Countries which are financial centers for Islamic Finance (column 2 in Table I) are also targets:   1) Tunisia which had just opened its Tunis Financial Harbor with the ambition to become the financial center of North Africa received moderate levels of activist training and the ensuing protests seemed to catch the dictator by surprise and toppled The Ben Ali regime.  2) Bahrain was establishing itself with two mega-centers, Bahrain Financial Harbor and Gulf Finance House.  Bahrain received high levels of activist training and has experienced sustained protests for many weeks.   3) Iran embraced Islamic banking early on and Western-style banks charging interest are not allowed.   Seven of the ten largest Islamic banks in the world are in Iran.

If a country has an ‘X’ in columns 3 or 4 (in Table I), Islamic finance has a low market share so it represents a lucrative business opportunity (provided the country does not have a small population).  Egypt would be the prime example of a totally unexploited market for Islamic banking:  with a population of nearly 80 million, it has only 3 Islamic banks with a market penetration of only 7%.   Other countries that represent a business opportunity (low market share with a significant population size) are Tunisia, Jordan, Syria, Turkey, Yemen, Algeria, Libya, Morocco, and Iraq and Tunisia.

━━━━

## [Stated goal A]
Output, from the entries, the lines starting with the one that contains "Task: Click the Send order button for AAPL" and going on through the one that contains "Looking at the", both included, exactly as they stand, leaving out the pictures.

Items from a dataset
━━━━

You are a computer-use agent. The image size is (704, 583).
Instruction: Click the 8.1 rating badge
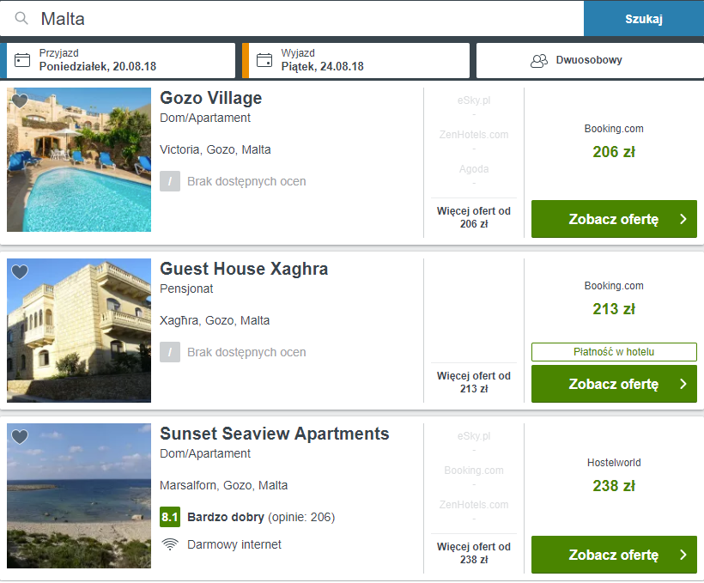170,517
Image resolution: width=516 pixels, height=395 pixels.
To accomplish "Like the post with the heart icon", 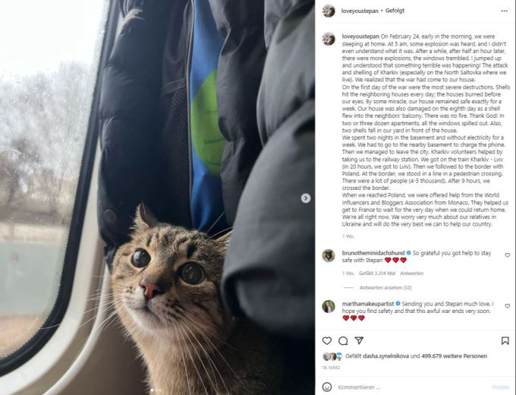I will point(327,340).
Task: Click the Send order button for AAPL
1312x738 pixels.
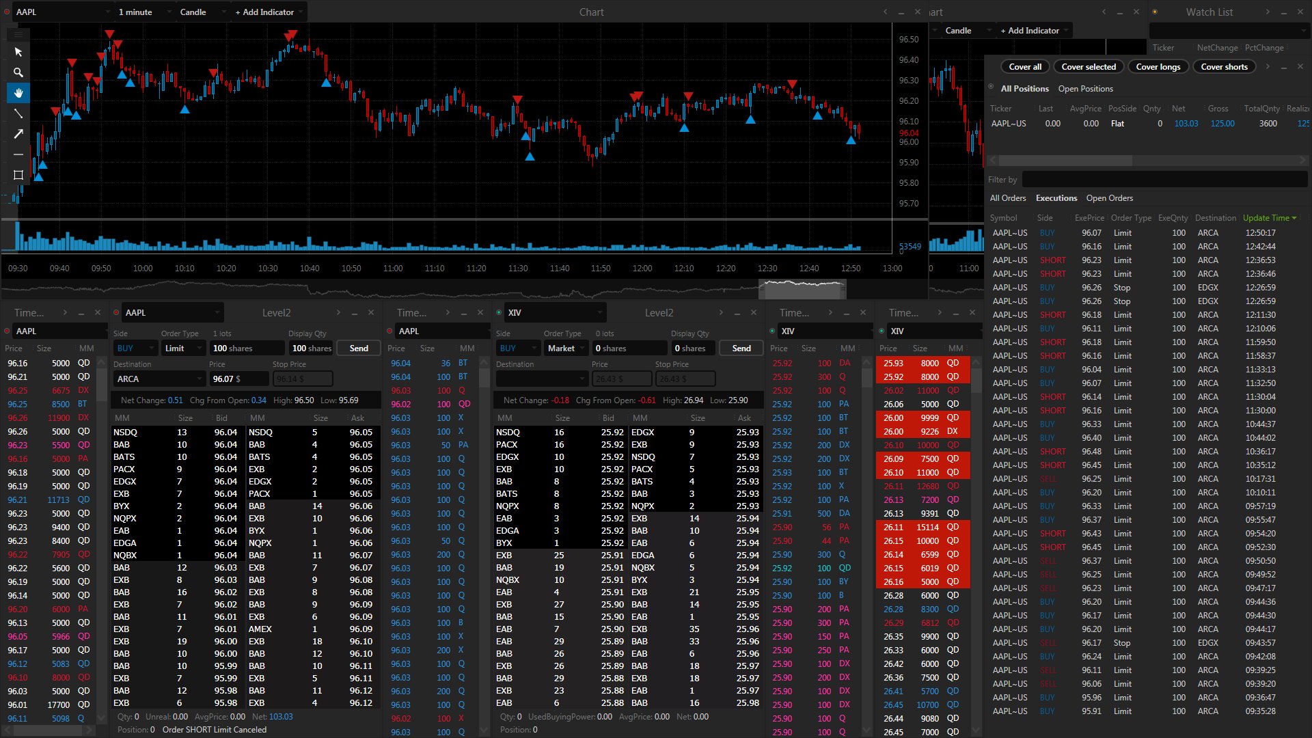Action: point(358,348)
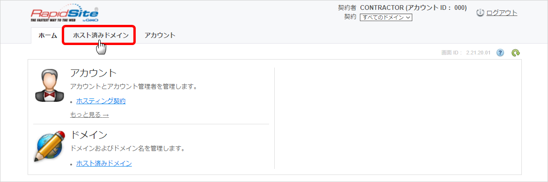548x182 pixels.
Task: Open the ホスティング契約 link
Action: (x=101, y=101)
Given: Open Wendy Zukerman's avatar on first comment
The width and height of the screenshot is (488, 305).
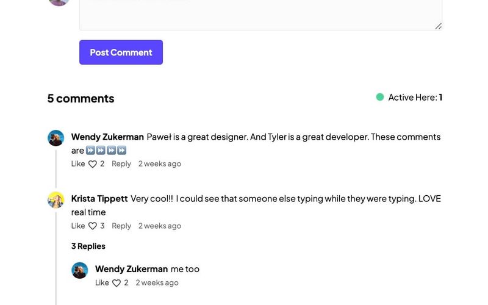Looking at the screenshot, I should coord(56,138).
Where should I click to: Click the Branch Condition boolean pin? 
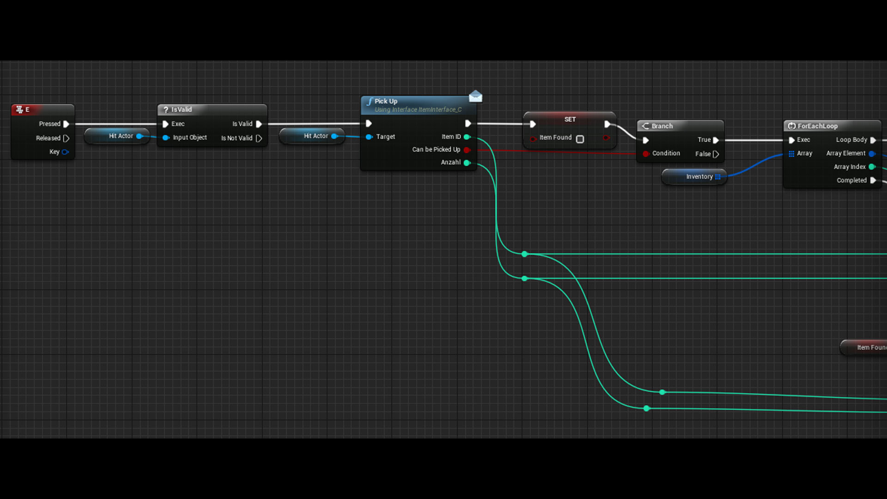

━━━━

## [Stated goal B]
In the Islamic finance passage, reproduce the part starting with "If a country" and going on through "Iraq and Tunisia.", switching "Egypt" to "Lebanon".

## [Answer A]
Task: Click the Send order button for AAPL
1312x738 pixels.
Action: point(358,348)
548x182 pixels.
Task: Open the ホスティング契約 link
Action: (x=101, y=101)
Given: Open Wendy Zukerman's avatar on first comment
The width and height of the screenshot is (488, 305).
Looking at the screenshot, I should coord(56,138).

## [Answer B]
If a country has an ‘X’ in columns 3 or 4 (in Table I), Islamic finance has a low market share so it represents a lucrative business opportunity (provided the country does not have a small population).  Lebanon would be the prime example of a totally unexploited market for Islamic banking:  with a population of nearly 80 million, it has only 3 Islamic banks with a market penetration of only 7%.   Other countries that represent a business opportunity (low market share with a significant population size) are Tunisia, Jordan, Syria, Turkey, Yemen, Algeria, Libya, Morocco, and Iraq and Tunisia.